(Pixel coordinate grounding data)
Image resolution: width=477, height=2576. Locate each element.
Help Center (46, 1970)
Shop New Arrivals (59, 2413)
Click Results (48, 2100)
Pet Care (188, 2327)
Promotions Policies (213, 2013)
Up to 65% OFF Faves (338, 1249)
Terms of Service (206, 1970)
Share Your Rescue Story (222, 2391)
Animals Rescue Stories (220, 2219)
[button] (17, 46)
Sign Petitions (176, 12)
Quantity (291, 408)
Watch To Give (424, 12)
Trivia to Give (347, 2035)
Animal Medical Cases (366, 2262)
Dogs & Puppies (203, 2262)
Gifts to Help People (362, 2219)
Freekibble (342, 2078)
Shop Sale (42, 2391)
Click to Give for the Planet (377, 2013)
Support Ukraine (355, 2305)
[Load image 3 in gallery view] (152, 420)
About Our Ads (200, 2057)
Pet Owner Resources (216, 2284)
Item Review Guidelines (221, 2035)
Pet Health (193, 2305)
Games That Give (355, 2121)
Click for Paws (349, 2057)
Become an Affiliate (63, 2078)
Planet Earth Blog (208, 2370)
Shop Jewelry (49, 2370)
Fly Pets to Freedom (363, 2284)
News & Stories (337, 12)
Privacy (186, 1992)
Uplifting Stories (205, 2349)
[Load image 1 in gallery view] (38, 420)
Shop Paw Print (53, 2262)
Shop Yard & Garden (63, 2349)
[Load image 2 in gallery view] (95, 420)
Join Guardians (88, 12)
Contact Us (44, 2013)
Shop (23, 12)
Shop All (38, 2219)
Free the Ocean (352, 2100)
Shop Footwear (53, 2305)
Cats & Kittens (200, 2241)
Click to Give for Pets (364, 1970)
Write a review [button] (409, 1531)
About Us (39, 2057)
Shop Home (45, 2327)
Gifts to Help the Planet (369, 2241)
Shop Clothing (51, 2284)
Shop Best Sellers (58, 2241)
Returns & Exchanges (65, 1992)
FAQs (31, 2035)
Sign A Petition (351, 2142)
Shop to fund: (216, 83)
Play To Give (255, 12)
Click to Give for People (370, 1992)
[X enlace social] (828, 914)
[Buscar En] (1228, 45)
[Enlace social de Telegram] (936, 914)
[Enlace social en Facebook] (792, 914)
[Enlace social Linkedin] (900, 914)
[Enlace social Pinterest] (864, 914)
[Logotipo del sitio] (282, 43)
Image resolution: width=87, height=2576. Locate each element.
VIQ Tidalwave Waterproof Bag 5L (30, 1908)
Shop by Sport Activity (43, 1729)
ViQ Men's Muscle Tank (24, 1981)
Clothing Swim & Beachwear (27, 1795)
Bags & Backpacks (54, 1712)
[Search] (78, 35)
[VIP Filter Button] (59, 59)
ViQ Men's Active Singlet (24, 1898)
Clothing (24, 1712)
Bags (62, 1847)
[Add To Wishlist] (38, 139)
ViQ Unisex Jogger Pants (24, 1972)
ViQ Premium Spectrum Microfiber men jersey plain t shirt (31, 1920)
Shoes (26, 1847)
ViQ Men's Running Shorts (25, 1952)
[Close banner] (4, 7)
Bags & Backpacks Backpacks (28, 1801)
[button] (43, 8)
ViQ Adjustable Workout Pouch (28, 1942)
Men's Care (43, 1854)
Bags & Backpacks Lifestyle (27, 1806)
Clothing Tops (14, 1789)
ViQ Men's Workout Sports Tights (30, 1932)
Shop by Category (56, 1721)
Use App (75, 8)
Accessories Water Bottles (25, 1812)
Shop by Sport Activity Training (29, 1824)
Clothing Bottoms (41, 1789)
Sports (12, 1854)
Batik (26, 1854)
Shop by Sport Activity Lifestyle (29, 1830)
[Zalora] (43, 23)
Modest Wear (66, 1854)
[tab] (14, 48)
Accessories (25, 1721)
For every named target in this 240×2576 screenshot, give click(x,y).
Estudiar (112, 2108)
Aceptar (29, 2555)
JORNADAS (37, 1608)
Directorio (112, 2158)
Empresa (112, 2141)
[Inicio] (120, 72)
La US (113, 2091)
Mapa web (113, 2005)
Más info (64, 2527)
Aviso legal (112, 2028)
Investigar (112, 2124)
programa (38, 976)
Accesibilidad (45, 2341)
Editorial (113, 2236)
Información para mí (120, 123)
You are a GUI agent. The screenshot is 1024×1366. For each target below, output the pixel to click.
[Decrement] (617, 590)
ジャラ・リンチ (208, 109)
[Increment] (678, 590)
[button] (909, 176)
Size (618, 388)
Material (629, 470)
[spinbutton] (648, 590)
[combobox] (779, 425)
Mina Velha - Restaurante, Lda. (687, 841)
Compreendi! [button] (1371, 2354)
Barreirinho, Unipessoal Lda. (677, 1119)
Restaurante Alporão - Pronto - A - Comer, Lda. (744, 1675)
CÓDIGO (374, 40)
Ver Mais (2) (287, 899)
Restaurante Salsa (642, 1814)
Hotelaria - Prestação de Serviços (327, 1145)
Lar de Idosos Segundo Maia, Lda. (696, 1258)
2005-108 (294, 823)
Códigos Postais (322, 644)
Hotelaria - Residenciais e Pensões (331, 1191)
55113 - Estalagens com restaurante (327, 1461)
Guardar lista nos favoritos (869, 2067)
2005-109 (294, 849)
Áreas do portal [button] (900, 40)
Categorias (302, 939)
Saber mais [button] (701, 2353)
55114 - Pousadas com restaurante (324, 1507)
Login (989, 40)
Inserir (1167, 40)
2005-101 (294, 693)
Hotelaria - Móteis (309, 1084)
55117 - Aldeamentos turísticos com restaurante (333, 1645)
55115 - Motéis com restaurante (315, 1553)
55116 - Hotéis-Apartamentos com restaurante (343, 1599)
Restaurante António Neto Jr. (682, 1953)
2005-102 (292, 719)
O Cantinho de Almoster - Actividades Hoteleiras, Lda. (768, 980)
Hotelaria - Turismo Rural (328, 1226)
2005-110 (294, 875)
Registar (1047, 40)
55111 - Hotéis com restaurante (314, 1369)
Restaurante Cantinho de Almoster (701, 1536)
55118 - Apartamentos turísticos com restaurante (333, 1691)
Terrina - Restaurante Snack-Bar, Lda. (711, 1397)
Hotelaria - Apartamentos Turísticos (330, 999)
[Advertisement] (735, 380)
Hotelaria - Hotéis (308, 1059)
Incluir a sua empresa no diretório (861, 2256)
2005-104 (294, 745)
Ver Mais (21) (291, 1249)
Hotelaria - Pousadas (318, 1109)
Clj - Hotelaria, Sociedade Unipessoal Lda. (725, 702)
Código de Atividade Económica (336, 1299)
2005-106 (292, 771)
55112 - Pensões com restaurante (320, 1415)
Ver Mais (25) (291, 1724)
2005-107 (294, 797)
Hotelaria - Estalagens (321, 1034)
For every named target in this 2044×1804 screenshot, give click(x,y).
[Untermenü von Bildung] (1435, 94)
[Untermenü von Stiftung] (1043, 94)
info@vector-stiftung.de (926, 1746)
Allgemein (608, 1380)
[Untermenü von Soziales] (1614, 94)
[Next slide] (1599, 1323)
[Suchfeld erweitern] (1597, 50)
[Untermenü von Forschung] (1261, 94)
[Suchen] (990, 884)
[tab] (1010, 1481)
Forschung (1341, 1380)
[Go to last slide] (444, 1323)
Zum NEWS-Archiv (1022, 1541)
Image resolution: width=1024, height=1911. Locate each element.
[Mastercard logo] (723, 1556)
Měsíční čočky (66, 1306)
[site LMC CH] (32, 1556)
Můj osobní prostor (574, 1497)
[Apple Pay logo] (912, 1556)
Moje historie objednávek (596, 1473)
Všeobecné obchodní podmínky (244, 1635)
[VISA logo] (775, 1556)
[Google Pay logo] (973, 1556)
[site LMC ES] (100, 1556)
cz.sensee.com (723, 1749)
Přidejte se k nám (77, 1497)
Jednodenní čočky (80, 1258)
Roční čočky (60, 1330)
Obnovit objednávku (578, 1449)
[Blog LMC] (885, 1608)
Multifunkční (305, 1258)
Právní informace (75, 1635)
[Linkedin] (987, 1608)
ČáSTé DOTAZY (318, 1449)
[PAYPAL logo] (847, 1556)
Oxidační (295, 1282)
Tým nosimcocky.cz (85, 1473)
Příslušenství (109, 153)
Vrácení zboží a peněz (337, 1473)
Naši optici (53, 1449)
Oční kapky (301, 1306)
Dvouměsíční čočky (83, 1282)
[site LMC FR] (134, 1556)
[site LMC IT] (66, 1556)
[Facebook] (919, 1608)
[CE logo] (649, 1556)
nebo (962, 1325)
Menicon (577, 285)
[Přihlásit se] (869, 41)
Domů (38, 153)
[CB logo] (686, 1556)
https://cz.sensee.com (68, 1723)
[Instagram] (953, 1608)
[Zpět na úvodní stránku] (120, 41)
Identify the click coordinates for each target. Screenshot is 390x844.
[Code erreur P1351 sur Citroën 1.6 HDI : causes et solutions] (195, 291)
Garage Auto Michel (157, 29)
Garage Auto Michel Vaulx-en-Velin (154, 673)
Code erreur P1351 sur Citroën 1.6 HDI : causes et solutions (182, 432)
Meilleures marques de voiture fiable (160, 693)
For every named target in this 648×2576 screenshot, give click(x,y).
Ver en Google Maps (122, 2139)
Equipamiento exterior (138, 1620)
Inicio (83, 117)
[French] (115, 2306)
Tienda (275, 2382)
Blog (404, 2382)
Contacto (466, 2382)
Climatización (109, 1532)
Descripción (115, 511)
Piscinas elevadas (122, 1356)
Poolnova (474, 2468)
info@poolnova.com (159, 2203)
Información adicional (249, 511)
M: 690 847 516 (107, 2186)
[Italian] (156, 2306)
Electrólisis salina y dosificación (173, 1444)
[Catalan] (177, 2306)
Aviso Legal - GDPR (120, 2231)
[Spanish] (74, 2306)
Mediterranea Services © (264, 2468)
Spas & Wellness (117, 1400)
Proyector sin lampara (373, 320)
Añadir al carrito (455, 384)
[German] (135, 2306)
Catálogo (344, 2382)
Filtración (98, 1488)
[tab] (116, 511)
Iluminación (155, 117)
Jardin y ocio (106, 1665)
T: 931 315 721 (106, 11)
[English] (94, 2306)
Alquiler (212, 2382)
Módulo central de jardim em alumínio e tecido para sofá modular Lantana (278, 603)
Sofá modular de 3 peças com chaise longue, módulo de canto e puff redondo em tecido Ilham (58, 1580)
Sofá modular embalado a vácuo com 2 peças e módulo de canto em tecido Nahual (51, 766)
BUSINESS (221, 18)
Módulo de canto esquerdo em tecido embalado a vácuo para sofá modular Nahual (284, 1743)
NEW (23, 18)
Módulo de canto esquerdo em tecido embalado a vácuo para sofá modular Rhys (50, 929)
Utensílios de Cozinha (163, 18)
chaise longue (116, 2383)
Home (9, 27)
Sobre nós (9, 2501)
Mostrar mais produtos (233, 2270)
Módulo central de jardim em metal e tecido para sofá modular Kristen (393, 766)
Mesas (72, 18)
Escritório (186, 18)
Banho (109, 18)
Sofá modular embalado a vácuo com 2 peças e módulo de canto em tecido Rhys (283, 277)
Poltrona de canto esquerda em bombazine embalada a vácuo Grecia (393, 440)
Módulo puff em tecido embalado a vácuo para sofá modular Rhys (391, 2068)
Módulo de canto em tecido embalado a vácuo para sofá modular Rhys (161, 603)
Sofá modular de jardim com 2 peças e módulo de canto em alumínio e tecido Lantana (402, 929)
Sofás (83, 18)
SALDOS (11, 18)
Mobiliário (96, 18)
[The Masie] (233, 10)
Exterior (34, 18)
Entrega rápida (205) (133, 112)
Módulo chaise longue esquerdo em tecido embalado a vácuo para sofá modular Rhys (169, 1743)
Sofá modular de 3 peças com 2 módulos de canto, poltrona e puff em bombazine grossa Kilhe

» **PROBLEM STATEMENT**: Word for word, repeat the data from its first line through the line with "[Load image 1 in gallery view] (38, 420)", including both of those lines and no others.

» **TASK SOLUTION**:
Image resolution: width=477, height=2576. Locate each element.
Help Center (46, 1970)
Shop New Arrivals (59, 2413)
Click Results (48, 2100)
Pet Care (188, 2327)
Promotions Policies (213, 2013)
Up to 65% OFF Faves (338, 1249)
Terms of Service (206, 1970)
Share Your Rescue Story (222, 2391)
Animals Rescue Stories (220, 2219)
[button] (17, 46)
Sign Petitions (176, 12)
Quantity (291, 408)
Watch To Give (424, 12)
Trivia to Give (347, 2035)
Animal Medical Cases (366, 2262)
Dogs & Puppies (203, 2262)
Gifts to Help People (362, 2219)
Freekibble (342, 2078)
Shop Sale (42, 2391)
Click to Give for the Planet (377, 2013)
Support Ukraine (355, 2305)
[Load image 3 in gallery view] (152, 420)
About Our Ads (200, 2057)
Pet Owner Resources (216, 2284)
Item Review Guidelines (221, 2035)
Pet Health (193, 2305)
Games That Give (355, 2121)
Click for Paws (349, 2057)
Become an Affiliate (63, 2078)
Planet Earth Blog (208, 2370)
Shop Jewelry (49, 2370)
Fly Pets to Freedom (363, 2284)
News & Stories (337, 12)
Privacy (186, 1992)
Uplifting Stories (205, 2349)
[Load image 1 in gallery view] (38, 420)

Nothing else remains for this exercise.